[[ EXERCISE TEXT, beginning ]]

Personal information
- Date of birth: 7 June 1947
- Place of birth: Surabaya, Indonesia
- Date of death: 7 August 2011 (aged 64)
- Place of death: Surabaya, Indonesia
- Position: Right-back

Youth career
- 1963–1968: Assyabaab Surabaya

Senior career*
- Years: Team / Apps / (Gls)
- 1969–1980: Persebaya Surabaya

International career
- 1973–1977: Indonesia

Managerial career
- 1985–1987: PSIL Lumajang
- 1990–1998: Persebaya Surabaya
- 1998: Indonesia
- 2000: Persewangi Banyuwangi

= Rusdy Bahalwan =

Indonesian association football player

Rusdy Bahalwan (7 June 1947 – 7 August 2011) was an Indonesian former football player and manager, who last managed Persewangi Banyuwangi.

==Early life==
Rusdy Bahalwan was born on 7 June 1947 in Surabaya to Ali Bahalwan and Rugaiyah Baadillah. He graduated from SMA Negeri 6 Surabaya in 1966. He was then accepted at the Faculty of Economics, Airlangga University in 1967 before finally deciding to drop out and focus on his football career.

[[ EXERCISE TEXT, end ]]

▸ **PROBLEM REQUIREMENTS**:
Answer these questions from the Rusdy Bahalwan profile:
(a) Which club did he play for during his youth career?
(b) Which school did he graduate from in 1966?
(c) Which team did he manage in 2000?
The lines after this sentence are separate material, unconnected to the Rusdy Bahalwan profile.

[[ DATA RECORDS, beginning ]]

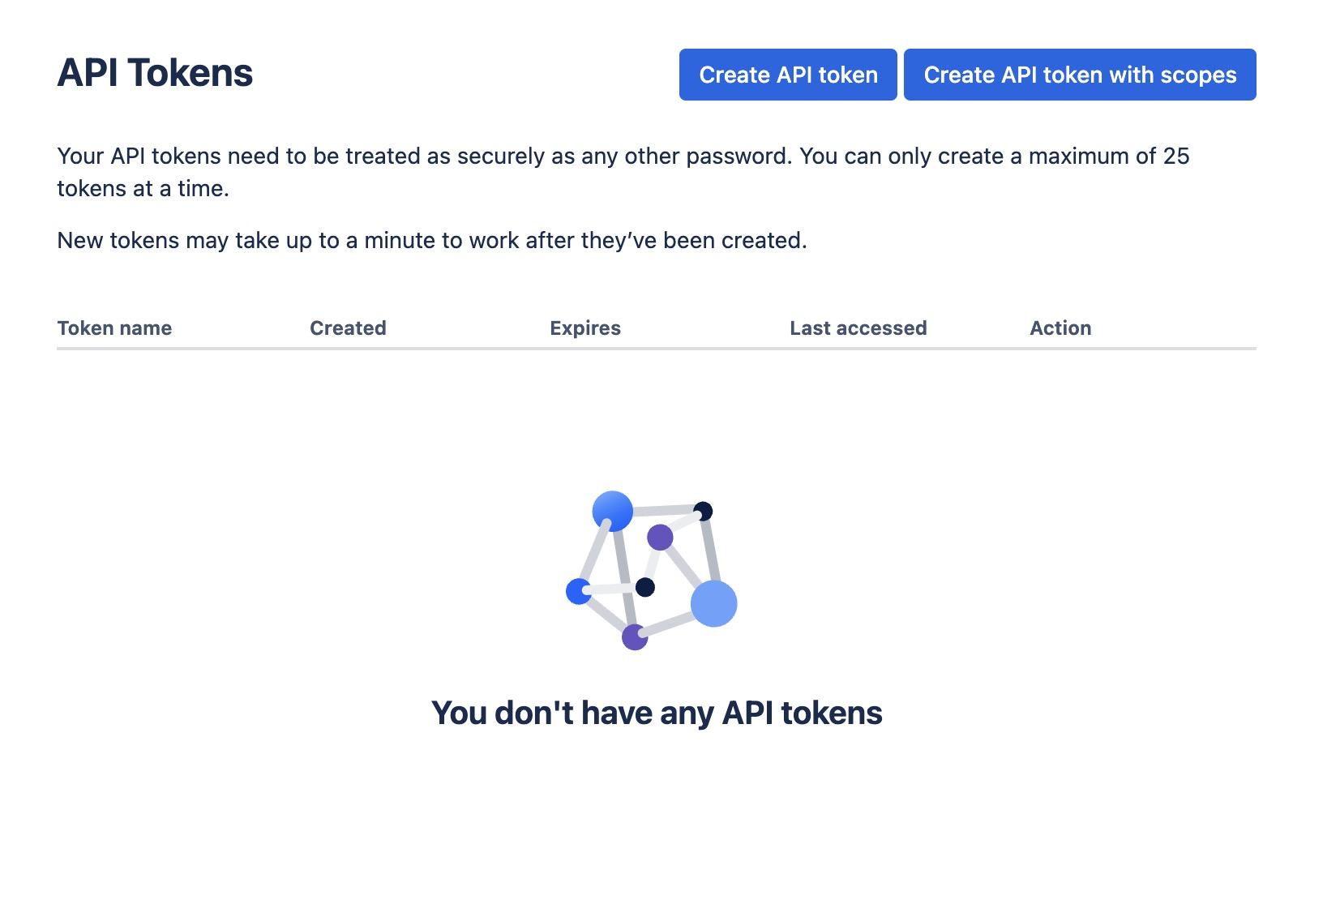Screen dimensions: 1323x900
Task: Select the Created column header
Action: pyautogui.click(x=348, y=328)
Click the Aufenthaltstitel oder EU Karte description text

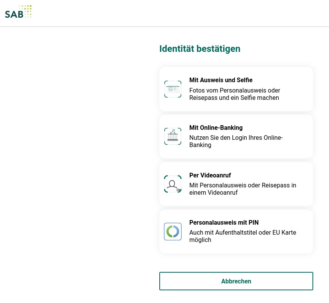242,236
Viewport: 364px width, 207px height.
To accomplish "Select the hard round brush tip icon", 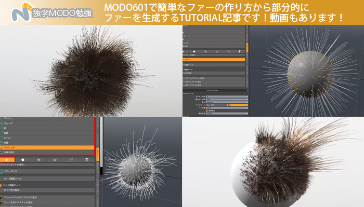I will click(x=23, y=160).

[[ DATA RECORDS, end ]]
[[ DATA RECORDS, beginning ]]

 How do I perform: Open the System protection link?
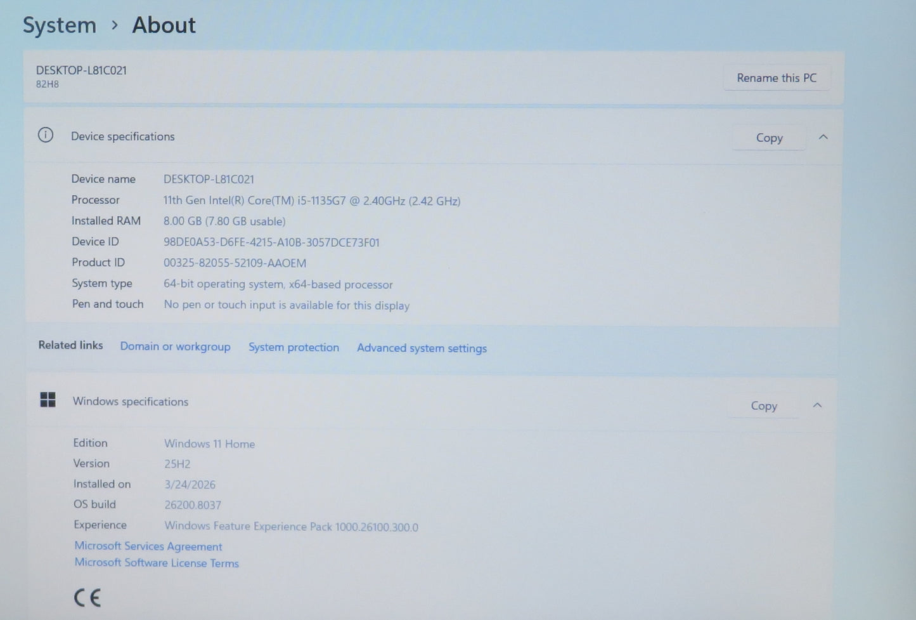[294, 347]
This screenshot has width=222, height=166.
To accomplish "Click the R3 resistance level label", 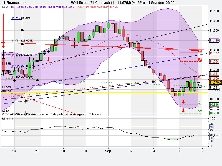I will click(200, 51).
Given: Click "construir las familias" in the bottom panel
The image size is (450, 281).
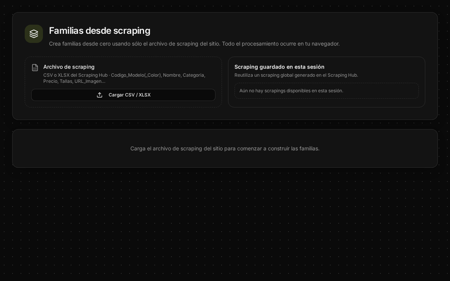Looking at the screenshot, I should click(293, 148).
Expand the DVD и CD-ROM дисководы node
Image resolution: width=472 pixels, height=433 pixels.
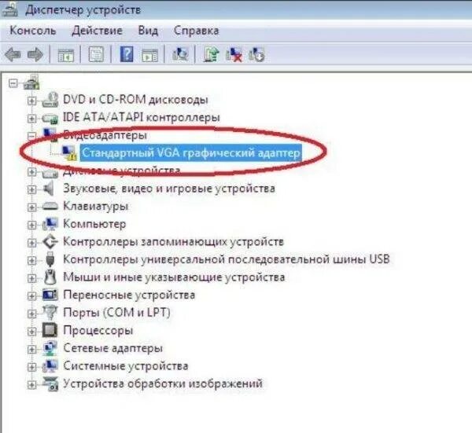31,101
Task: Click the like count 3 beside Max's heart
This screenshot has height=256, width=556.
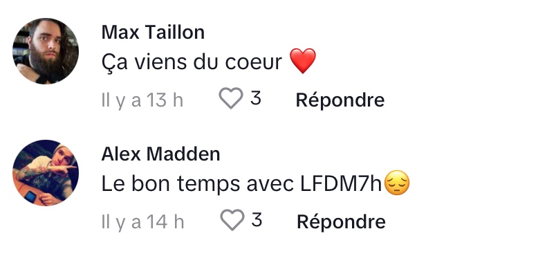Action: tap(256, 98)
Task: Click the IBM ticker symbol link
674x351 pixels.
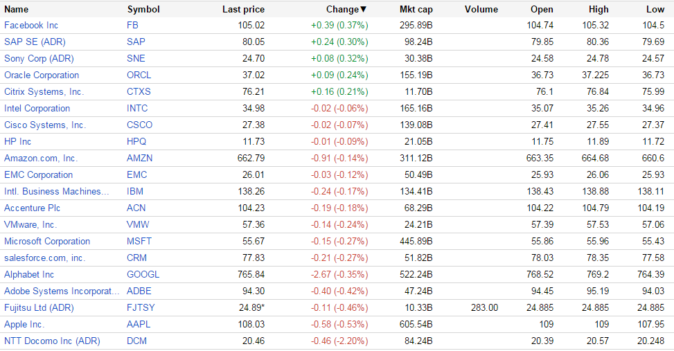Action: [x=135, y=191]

[[ DATA RECORDS, end ]]

▸ **WRITTEN SOLUTION**:
(a) Assyabaab Surabaya
(b) SMA Negeri 6 Surabaya
(c) Persewangi Banyuwangi